No caso do sistema scoring, o ministro relator acredita ser necessário aplicar os mesmos critérios. Para ele, o fato de se tratar de uma metodologia de cálculo não afasta a obrigação de cumprimento desses deveres básicos, de resguardo do consumidor, contidos no CDC e na Lei do Cadastro Positivo.

O ministro ainda explicou que as empresas que prestam o serviço de scoring não têm o dever de revelar a fórmula do cálculo ou o método matemático utilizado. No entanto, devem informar ao titular da pontuação os dados utilizados para que tal valor fosse alcançado na avaliação de risco de crédito. “A metodologia em si constitui segredo de atividade empresarial, naturalmente não precisa ser revelada. Mas a proteção não se aplica aos dados quando exigidos por consulta pelo consumidor”, explicou.

Sanseverino destacou que essas informações, quando solicitadas, devem ser prestadas com clareza e precisão, inclusive para que o consumidor possa retificar dados incorretos ou desatualizados, para poder melhorar a performance de sua pontuação. Da mesma forma, o ministro entende que é essencial a transparência para que o consumidor possa avaliar o eventual uso de informações sensíveis (como origem social, cor da pele, orientação sexual etc.), para impedir discriminação, e excessivas (como gostos pessoais).

Ao definir as teses que serão adotadas no tratamento dos recursos sobre o tema, o ministro considerou lícita a utilização do sistema scoring para avaliação de risco de crédito. Quanto à configuração de dano moral, ele entende que a simples atribuição de nota não caracteriza o dano, e que é desnecessário o prévio consentimento do consumidor consultado, apenas devendo ser fornecida a informação sobre as fontes e os dados.

No entanto, para o relator, havendo excesso na utilização do sistema, como o uso de dados sensíveis e excessivos para a atribuição da nota, estando claro o desrespeito aos limites legais, fica configurando abuso, que pode ensejar a ocorrência de dano moral indenizável. O mesmo ocorre nos casos de comprovada recusa indevida de crédito por uso de dados incorretos ou desatualizados.
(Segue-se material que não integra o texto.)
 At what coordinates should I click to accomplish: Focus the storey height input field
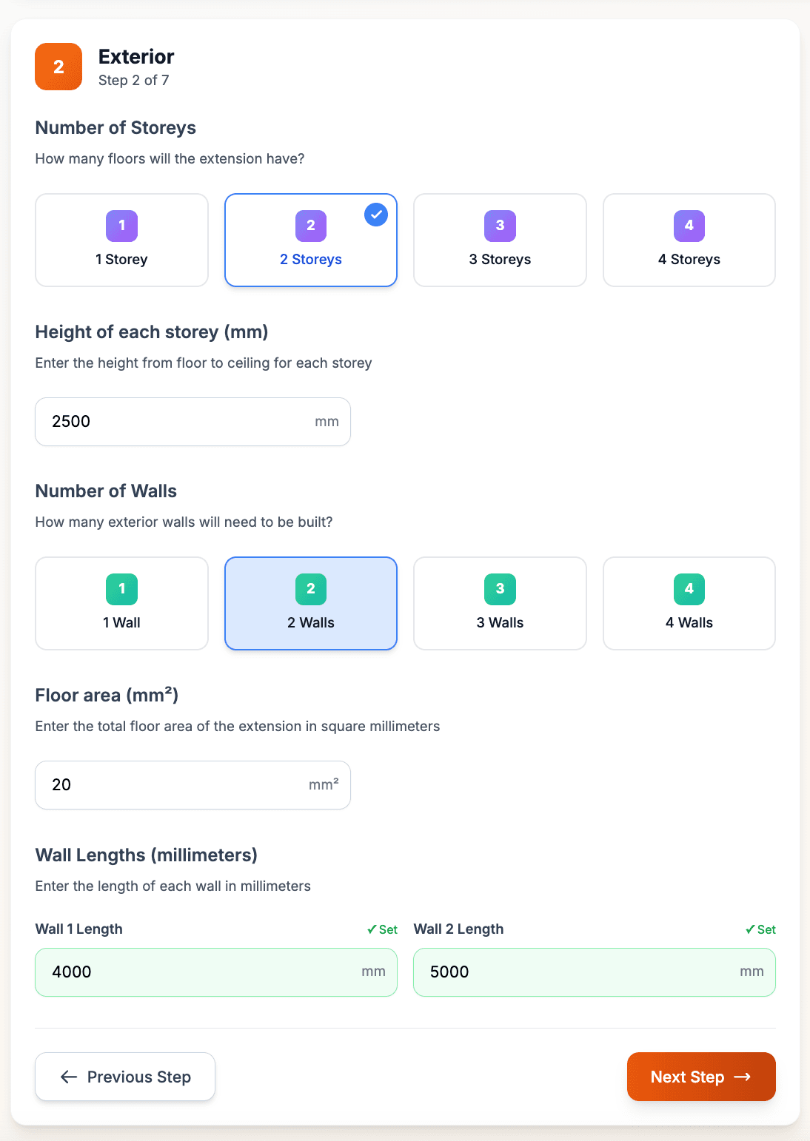(178, 422)
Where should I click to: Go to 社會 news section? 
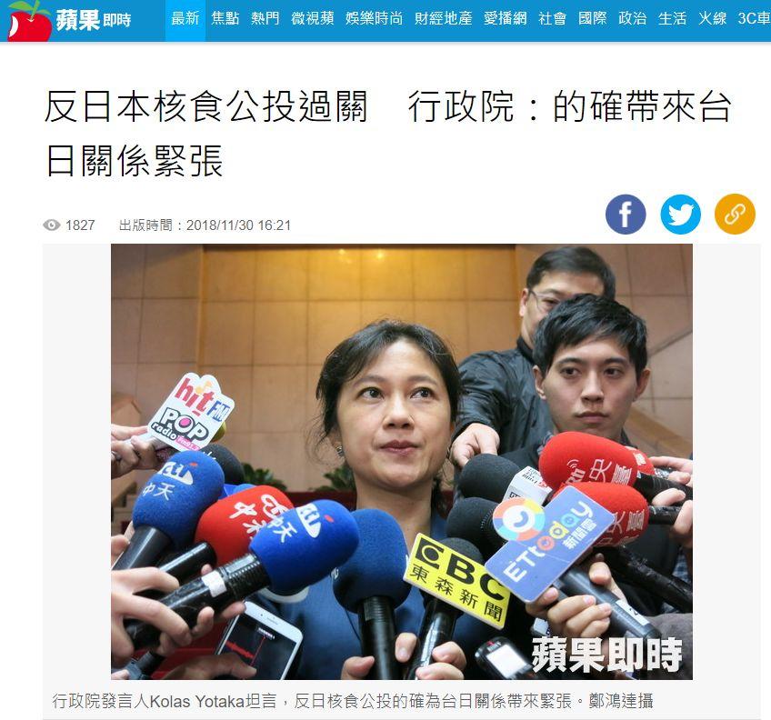point(552,19)
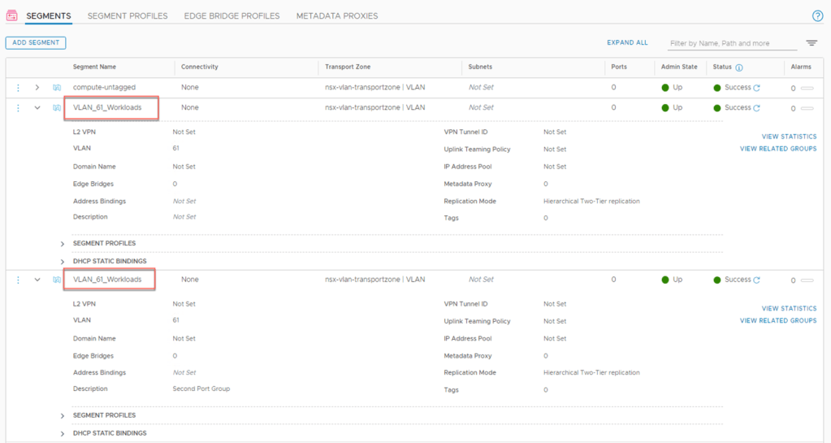Open three-dot menu for second VLAN_61_Workloads
The width and height of the screenshot is (831, 443).
pos(18,280)
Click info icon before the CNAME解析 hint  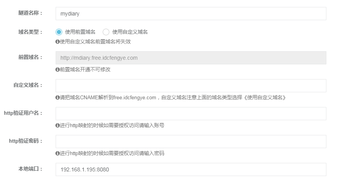(58, 98)
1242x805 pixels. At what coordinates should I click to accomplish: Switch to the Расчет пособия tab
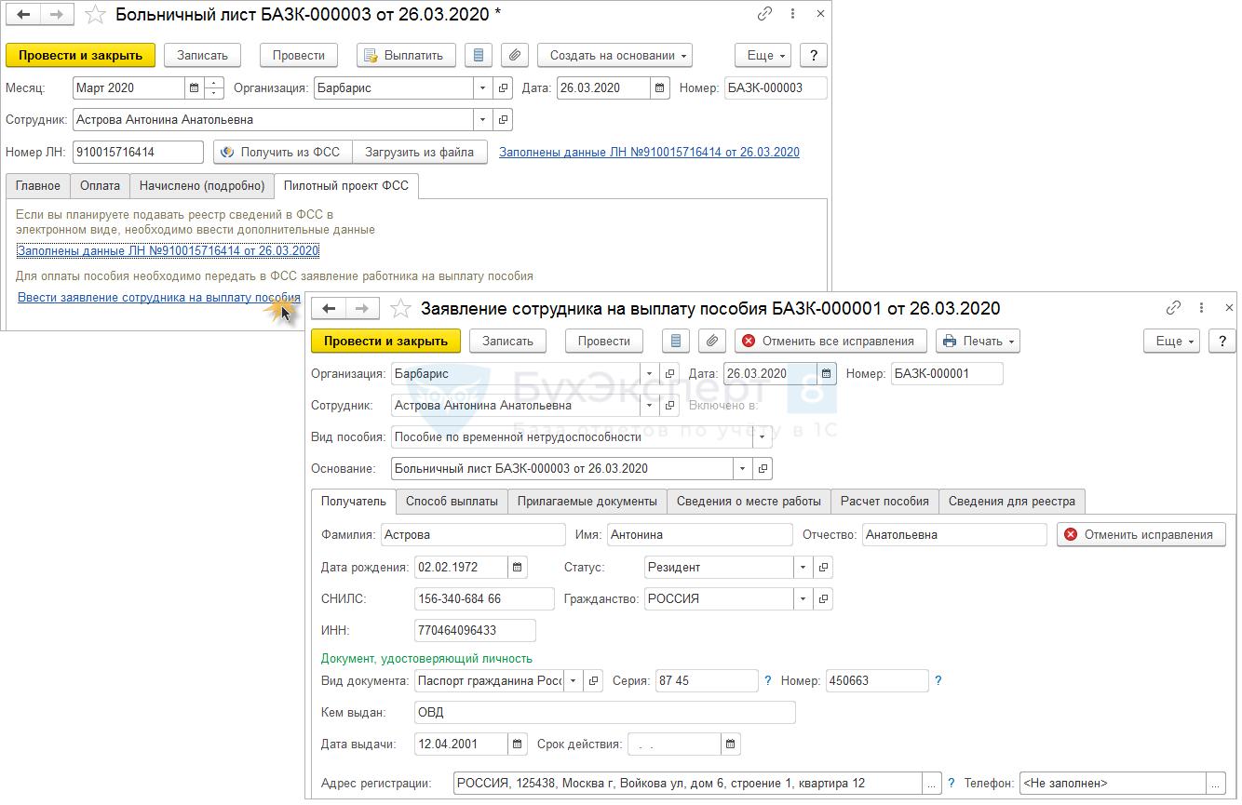(x=884, y=501)
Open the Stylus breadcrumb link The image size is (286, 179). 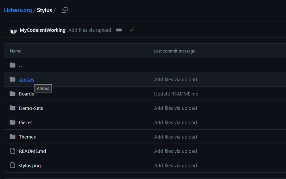tap(44, 10)
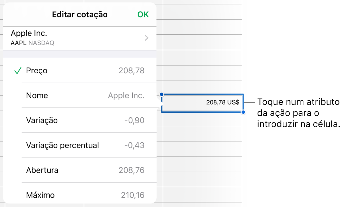Tap the green checkmark beside Preço

pos(18,70)
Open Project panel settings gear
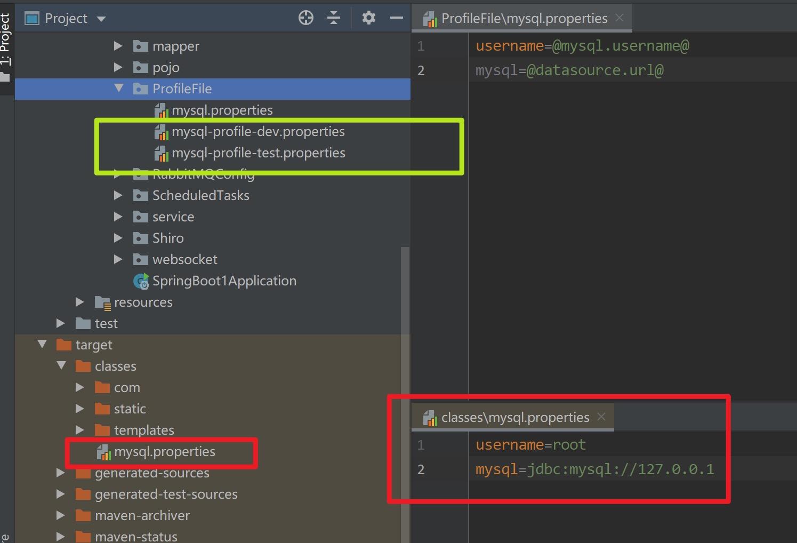Viewport: 797px width, 543px height. click(x=368, y=18)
O julgamento foi unânime. Acompanharam o relator os ministros João Otávio de Noronha, Raul Araújo, Isabel Gallotti, Antonio Carlos Ferreira, Villas Bôas Cueva, Marco Buzzi, Marco Aurélio Bellizze e Moura Ribeiro.

O ministro João Otávio de Noronha, ao votar, criticou as indústrias de dano moral que nascem diariamente. Para ele, o sistema scoring é um serviço para toda a coletividade, porque há, além de um cadastro informativo, um método de análise de risco.

“Ele não foi feito para prejudicar consumidor algum. Foi criado para beneficiar aqueles que pagam em dia e precisam de um acesso menos burocrático ao crédito. Fico perplexo que existam cerca de 250 mil ações contra essa metodologia”, afirmou.

A ministra Isabel Gallotti concordou com as observações de Noronha, destacando que o serviço de pontuação não é decisivo na concessão do crédito.

Em seu voto, o ministro Antonio Carlos Ferreira comentou que deve ser reconhecida a responsabilidade solidária na utilização de dados indevidos e incorretos.